From Pine View Farm

The Fee Hand of the Market 1

When my father died, one of his life insurance companies took the benefits (payable to my mother) from his policy, stuck them into an account, and sent us vouchers to draw on it. It’s a way insurance companies have devised to keep their hooks in your money as long as they can.

The National Associatioin of Insurance Commissioners has now come out against that practice. From Bloomberg:

State insurance regulators, under pressure to improve disclosure of death-benefit payment options, issued a consumer alert about the industry practice of retaining funds rather than paying them in a lump sum.

“You may be able to earn a higher rate of interest on the life insurance proceeds if you select a different payout option,” the National Association of Insurance Commissioners said in the alert. “While the documents you receive might look like a checkbook, it might actually be drafts, which are similar to checks, but different in some ways.”

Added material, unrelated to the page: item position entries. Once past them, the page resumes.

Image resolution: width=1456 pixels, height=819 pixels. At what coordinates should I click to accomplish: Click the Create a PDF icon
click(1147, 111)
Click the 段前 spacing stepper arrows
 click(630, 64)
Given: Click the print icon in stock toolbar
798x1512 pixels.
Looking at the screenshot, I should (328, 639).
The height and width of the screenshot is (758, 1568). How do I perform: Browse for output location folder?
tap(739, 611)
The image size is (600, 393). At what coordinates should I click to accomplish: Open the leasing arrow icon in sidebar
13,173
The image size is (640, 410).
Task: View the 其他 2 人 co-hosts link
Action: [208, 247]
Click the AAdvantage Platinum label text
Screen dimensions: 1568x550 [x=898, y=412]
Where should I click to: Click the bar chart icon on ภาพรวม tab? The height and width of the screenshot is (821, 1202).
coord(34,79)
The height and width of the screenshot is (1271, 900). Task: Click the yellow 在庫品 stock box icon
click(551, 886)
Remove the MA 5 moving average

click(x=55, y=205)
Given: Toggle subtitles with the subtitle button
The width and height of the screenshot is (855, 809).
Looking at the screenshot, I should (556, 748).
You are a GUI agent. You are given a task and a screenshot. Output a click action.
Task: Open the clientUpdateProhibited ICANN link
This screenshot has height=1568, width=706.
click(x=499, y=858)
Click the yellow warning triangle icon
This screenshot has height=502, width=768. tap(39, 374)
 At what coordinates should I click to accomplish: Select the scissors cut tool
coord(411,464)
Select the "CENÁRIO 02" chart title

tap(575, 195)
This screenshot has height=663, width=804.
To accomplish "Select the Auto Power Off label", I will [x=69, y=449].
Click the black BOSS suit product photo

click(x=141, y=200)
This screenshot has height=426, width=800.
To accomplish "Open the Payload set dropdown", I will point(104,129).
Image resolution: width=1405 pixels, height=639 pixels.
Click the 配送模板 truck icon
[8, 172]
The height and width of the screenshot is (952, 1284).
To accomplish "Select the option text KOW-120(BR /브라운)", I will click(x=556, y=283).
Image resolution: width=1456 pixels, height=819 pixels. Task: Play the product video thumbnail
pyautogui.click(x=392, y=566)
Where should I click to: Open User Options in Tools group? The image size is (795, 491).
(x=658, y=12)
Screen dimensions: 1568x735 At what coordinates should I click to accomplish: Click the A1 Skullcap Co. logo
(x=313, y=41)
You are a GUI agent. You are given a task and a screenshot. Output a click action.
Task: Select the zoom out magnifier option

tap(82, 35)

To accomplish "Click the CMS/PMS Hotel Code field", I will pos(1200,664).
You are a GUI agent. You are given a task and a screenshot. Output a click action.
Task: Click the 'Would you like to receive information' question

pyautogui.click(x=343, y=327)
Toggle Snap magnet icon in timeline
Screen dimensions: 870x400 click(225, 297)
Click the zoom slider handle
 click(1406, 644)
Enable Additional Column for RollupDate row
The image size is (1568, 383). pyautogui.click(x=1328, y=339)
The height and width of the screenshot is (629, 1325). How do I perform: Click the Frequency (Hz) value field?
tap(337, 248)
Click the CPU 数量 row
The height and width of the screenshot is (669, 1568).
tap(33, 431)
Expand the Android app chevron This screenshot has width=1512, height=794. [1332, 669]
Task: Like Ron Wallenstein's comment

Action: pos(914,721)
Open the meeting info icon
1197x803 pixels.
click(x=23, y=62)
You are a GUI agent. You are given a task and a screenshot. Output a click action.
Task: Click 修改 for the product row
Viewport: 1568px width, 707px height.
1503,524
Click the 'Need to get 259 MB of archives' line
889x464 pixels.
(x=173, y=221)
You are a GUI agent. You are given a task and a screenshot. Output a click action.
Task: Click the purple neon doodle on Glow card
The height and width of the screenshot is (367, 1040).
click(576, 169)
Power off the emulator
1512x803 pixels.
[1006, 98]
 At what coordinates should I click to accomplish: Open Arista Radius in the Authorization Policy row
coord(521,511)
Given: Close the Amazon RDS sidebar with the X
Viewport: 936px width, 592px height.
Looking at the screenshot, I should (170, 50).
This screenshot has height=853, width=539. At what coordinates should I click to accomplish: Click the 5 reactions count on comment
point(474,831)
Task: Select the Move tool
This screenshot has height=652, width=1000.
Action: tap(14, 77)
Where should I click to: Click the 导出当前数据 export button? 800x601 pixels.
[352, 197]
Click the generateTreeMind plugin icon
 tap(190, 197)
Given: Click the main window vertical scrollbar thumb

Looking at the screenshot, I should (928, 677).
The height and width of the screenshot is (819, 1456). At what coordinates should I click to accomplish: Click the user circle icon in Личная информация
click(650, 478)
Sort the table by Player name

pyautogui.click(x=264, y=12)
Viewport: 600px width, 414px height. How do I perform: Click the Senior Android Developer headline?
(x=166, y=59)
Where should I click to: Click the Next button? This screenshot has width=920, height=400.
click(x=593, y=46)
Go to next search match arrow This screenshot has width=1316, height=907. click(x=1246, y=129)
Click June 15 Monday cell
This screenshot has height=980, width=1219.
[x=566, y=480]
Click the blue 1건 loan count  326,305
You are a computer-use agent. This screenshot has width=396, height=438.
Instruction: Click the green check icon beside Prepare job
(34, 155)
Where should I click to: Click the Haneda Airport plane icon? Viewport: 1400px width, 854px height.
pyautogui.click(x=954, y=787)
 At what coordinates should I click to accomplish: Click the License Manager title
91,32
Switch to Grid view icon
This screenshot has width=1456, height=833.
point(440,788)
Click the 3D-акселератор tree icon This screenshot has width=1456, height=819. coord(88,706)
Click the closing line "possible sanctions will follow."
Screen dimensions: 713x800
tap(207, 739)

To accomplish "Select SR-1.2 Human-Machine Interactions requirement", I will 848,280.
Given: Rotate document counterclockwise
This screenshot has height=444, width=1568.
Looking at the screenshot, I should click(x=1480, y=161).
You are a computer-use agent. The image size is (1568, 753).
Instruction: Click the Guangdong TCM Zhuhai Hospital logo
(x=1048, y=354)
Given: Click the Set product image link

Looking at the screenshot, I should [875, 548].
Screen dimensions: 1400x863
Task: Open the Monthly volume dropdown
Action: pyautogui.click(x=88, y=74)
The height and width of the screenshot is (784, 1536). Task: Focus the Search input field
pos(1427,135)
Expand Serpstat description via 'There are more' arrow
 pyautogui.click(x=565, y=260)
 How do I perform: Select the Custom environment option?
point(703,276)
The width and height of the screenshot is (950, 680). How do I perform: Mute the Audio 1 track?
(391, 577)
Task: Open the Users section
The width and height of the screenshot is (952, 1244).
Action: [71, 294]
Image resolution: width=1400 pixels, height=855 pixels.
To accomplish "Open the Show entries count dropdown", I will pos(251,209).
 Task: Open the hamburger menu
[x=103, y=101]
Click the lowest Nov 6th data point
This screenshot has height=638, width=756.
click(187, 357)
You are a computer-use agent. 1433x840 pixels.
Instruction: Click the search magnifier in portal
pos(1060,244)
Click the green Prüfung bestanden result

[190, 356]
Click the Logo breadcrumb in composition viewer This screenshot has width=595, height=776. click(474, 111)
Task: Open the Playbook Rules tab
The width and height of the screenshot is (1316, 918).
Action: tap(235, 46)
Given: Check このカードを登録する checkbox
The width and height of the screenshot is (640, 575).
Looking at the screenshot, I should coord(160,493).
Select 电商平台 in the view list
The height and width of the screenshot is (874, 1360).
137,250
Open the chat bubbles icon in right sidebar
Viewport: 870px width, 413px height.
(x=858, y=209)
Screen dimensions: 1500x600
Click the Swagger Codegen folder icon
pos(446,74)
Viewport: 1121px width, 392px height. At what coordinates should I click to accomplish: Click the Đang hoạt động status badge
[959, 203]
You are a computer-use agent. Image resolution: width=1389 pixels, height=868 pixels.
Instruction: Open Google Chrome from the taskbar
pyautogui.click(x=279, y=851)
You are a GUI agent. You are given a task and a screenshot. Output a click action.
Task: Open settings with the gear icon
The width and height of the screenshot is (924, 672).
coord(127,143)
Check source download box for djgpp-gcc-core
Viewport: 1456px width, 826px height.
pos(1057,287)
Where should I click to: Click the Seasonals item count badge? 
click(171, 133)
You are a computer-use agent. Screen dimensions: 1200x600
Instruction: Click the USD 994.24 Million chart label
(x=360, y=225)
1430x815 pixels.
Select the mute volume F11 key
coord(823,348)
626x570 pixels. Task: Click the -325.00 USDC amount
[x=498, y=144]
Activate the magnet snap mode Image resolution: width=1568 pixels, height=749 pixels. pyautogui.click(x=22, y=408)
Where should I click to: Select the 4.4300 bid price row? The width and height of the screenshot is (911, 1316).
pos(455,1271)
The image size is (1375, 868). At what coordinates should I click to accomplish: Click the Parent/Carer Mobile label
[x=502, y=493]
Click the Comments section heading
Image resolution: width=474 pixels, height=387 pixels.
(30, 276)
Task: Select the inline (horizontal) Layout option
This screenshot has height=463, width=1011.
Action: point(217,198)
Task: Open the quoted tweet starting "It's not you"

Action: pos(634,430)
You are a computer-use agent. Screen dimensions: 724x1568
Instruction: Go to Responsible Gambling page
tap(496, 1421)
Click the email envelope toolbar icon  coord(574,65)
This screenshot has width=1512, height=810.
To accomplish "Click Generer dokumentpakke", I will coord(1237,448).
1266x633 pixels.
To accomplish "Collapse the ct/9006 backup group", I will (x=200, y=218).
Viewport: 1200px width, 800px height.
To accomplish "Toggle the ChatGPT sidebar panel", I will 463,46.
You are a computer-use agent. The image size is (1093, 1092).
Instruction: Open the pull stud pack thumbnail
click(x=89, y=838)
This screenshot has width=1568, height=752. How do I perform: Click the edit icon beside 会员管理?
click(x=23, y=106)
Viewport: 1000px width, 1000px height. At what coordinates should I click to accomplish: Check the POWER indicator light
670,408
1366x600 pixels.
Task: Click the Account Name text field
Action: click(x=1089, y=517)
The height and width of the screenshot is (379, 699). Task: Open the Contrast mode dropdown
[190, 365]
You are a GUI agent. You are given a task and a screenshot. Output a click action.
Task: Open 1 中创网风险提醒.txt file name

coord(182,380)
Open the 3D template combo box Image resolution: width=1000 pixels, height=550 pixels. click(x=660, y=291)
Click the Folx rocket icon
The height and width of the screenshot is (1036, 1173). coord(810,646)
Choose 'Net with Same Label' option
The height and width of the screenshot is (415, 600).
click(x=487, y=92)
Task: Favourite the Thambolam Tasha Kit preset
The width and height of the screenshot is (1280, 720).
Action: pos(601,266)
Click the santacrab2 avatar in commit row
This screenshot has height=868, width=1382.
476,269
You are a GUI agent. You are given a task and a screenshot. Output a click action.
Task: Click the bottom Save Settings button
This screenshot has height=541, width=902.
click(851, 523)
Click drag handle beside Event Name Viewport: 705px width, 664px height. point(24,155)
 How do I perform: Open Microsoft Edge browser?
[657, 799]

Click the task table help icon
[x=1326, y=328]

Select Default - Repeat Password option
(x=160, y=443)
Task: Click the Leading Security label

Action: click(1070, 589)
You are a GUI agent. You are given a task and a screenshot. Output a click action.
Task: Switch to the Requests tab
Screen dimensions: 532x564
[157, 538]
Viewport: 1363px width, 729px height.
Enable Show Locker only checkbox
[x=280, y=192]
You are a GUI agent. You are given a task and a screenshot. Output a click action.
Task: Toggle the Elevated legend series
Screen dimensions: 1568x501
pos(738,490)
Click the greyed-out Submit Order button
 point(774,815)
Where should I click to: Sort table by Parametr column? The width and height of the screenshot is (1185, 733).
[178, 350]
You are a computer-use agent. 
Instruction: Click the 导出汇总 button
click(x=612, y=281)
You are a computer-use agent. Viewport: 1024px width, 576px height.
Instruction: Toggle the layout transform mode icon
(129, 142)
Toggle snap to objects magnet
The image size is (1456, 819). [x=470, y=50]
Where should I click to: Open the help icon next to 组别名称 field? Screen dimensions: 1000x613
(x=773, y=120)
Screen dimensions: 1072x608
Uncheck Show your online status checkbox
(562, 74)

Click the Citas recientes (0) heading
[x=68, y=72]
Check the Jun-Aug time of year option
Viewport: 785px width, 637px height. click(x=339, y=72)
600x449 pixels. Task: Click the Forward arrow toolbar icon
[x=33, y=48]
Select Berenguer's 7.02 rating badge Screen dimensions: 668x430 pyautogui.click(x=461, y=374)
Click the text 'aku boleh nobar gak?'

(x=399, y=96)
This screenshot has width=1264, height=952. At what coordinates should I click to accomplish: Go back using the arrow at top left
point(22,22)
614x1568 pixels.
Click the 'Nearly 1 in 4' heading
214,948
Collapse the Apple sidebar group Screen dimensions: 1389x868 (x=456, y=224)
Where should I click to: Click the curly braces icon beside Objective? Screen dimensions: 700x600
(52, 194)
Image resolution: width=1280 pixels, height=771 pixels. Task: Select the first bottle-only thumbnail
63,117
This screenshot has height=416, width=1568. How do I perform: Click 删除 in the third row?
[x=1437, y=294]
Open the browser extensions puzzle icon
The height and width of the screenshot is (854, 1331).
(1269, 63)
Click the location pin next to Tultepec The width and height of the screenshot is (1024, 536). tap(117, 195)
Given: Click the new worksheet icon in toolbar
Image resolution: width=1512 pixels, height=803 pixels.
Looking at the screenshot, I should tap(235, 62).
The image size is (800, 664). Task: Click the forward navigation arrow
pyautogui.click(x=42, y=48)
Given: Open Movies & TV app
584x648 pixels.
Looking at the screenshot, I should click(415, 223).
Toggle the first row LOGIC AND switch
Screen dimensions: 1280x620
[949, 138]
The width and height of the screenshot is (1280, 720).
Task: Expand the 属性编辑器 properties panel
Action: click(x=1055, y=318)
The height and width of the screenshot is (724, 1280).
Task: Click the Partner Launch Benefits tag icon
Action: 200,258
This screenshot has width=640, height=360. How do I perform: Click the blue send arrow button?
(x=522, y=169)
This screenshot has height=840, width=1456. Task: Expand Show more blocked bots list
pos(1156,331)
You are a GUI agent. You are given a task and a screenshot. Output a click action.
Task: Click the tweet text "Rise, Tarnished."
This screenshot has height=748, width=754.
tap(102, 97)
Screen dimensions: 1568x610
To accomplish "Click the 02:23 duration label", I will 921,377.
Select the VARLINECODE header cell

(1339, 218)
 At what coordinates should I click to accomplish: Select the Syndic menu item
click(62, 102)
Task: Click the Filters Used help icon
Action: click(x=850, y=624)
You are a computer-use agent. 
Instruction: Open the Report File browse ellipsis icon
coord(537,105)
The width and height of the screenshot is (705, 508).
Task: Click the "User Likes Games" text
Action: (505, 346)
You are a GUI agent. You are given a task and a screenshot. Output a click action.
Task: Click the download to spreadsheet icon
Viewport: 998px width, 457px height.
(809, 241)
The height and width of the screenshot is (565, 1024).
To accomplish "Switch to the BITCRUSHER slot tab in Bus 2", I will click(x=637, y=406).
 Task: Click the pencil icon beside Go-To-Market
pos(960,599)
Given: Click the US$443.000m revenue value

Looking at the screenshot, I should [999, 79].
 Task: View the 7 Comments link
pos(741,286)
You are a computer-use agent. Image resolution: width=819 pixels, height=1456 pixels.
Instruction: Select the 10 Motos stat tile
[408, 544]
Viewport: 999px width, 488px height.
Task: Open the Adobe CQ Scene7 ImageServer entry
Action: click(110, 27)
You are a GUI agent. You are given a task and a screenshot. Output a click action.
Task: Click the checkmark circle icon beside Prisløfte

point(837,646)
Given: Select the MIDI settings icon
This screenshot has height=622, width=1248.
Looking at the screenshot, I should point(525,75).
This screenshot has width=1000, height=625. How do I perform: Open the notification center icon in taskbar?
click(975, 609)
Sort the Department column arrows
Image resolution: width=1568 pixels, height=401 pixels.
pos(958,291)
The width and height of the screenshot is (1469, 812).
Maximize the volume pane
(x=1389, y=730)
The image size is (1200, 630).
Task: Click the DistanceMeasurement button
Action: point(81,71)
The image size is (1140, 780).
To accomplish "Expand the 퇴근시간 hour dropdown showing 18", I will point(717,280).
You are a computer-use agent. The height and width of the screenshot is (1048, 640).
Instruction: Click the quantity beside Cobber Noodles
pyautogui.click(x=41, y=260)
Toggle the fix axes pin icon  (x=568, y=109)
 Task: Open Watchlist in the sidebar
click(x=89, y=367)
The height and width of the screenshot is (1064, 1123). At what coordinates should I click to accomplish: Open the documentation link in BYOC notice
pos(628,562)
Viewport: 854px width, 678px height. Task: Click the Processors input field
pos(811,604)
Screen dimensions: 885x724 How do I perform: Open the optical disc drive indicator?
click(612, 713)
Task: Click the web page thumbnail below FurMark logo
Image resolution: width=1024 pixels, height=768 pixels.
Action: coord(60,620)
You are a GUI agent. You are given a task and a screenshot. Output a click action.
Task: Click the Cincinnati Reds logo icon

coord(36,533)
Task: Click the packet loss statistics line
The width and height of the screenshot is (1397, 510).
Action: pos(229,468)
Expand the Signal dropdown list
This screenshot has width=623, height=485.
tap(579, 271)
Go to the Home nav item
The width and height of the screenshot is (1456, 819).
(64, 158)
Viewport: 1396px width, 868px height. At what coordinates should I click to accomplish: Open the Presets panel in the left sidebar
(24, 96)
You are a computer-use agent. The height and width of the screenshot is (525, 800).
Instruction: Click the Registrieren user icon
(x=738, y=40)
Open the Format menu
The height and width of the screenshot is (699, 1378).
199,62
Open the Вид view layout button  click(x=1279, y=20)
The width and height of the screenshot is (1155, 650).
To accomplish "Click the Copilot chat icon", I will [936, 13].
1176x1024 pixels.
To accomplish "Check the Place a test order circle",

The alert was issued after an NAIC panel met yesterday in Seattle to review retained-asset accounts. The regulators created the panel after Bloomberg Markets magazine reported in July that insurers profit by holding and investing $28 billion owed to 1 million beneficiaries.

We eventually closed the account.

Even though my mother was a resident of Virginia, we set my Delaware address as the mailing address, since she is not well.

Nevertheless, the company kept withholding Delaware taxes, even after being put on notice that doing so was not called for, so that, every year, my mother had to file a Delaware tax return to get the withholding back, even though she had no taxable income in Delaware.

I wrote them that, if they can’t get the withholding right, how could I expect them to get anything else right?


1 comment

  1. Bill

    August 16, 2010 at 7:24 pm

    If I remember correctly, the claim form offered an option of receiving the benefits by way of a check or have the insurance company set up an account for the benefits.  One of us, could have been me, made that selection.